Carrie Farnsworth Fowle (November 27, 1854 – December 26, 1917), born Caroline Palmer Farnsworth, was an American missionary, born in Turkey.

== Early life and education ==
Caroline Palmer Farnsworth was born and raised in Cesarea, Turkey, the daughter of American missionaries Wilson Amos Farnsworth and Caroline Elizabeth Palmer Farnsworth, and the first American child born at Cesarea. Her sister Harriet Marie Farnsworth married Edward Leeds Gulick, of the Gulick family of missionaries in Hawaii.

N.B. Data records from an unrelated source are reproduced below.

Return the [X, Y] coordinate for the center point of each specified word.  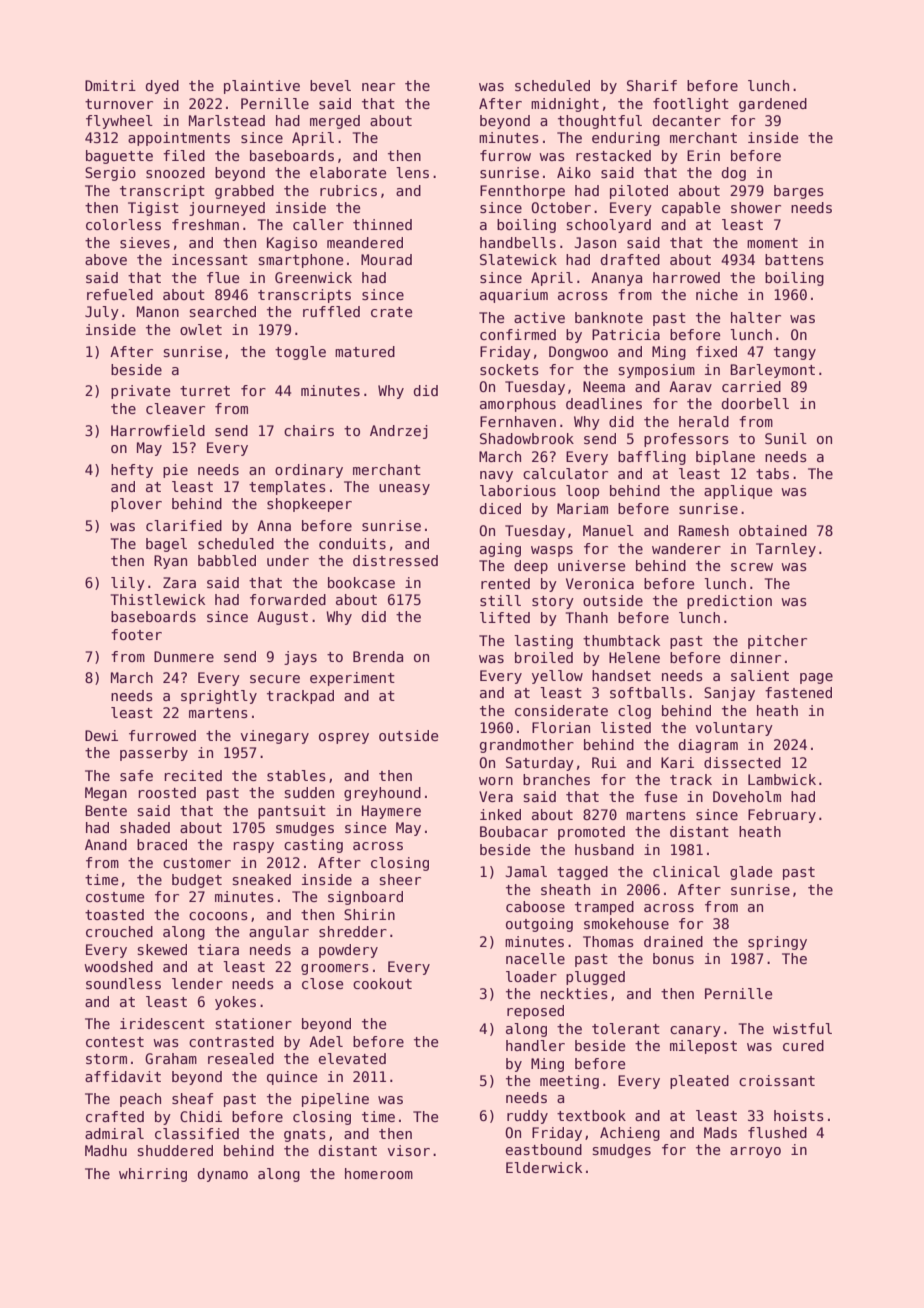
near [378, 87]
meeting [569, 1082]
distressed [395, 560]
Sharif [652, 85]
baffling [652, 458]
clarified [184, 525]
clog [634, 712]
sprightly [219, 697]
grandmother [527, 746]
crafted [115, 1116]
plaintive [262, 87]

Carrie Farnsworth spoke and understood Turkish fluently. She graduated from Mount Holyoke College in 1877, and earned a master's degree in music at Wellesley College.

== Career ==
Carrie Farnsworth Palmer returned to Turkey as a young bride soon after completing her studies at Wellesley. She had eight children while serving as a missionary with her husband at Cesarea and Talas. She conducted women's prayer and study groups, worked on building schools, supported an economic development project for Armenian refugee women to sell their lace and embroidery, and wrote about her work in Turkey for American publications, including The Century Magazine. She retired from the mission field in 1911, and lived in Baltimore in her later years.

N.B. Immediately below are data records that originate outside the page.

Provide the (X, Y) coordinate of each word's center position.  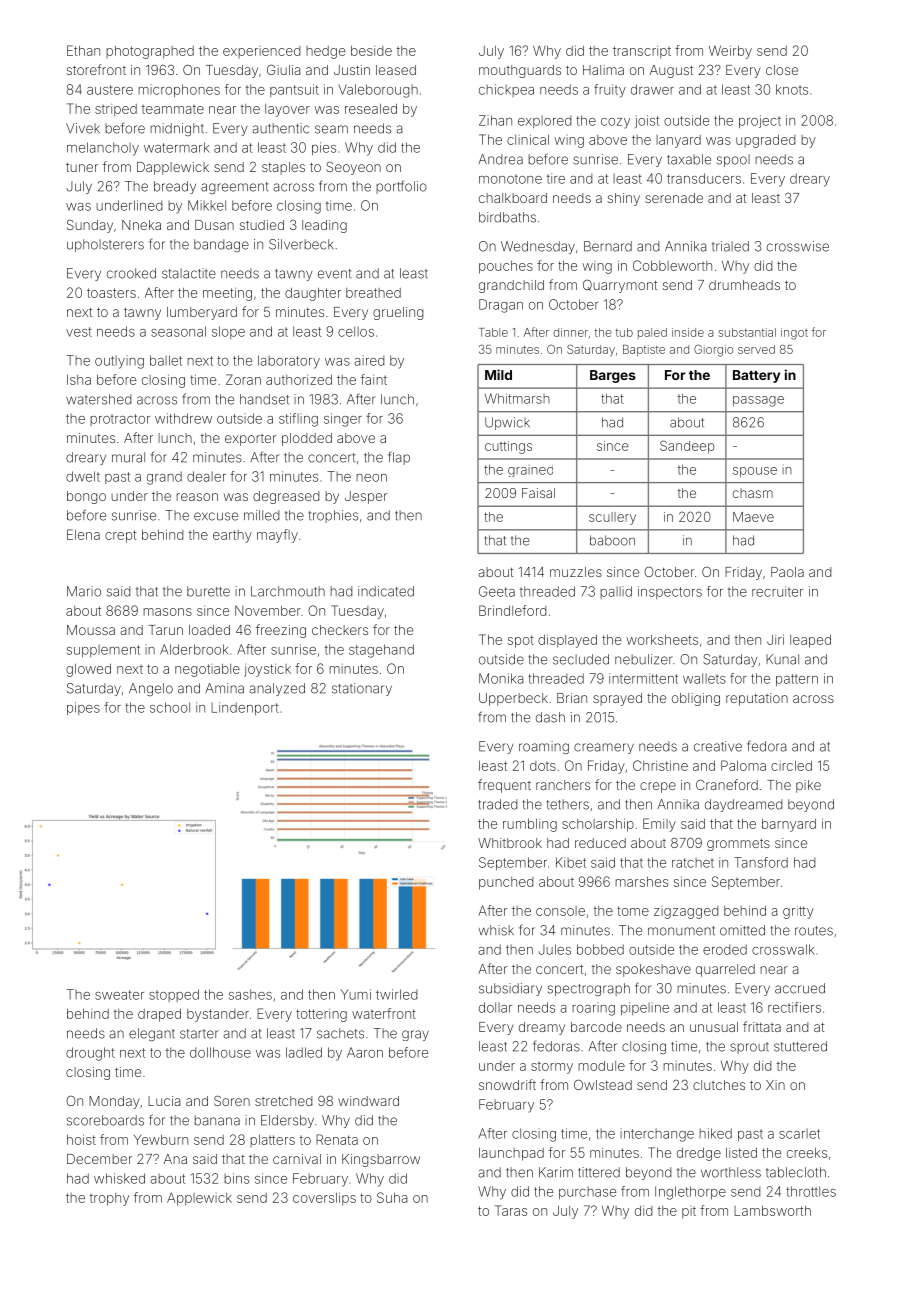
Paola (787, 572)
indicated (386, 591)
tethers (568, 804)
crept (120, 536)
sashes (250, 994)
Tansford (761, 862)
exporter (250, 440)
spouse (755, 472)
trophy (109, 1199)
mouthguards (520, 71)
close (782, 70)
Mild (498, 374)
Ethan (83, 50)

== Personal life and legacy ==
Caroline Farnsworth married missionary James Luther Fowle in 1878; they had eight children born between 1879 and 1896. Her parents died in 1912 and 1913; her daughter Mary died in Turkey in 1916, and James Fowle died in May 1917. Carrie Farnsworth Fowle also died in 1917, a few months after her husband, aged 63 years.

The Fowle Family Papers at Williams College Archives include correspondence and other materials related to Carrie Farnsworth Fowle and her extended family. Records associated with her son Luther Richardson Fowle are in the American Research Institute in Istanbul and another collection at Williams College. In 1974, the Farnsworth-Fowle Fund was established by the overseas mission board of the United Church of Christ.

Fowle's granddaughter and namesake, Carolyn Fowle Green (1921–2011), was an aeronautical engineer during and after World War II. Another grandchild, Farnsworth Fowle (1915–2016), was a foreign correspondent for The New York Times, Columbia Broadcasting System (CBS), and Time magazine.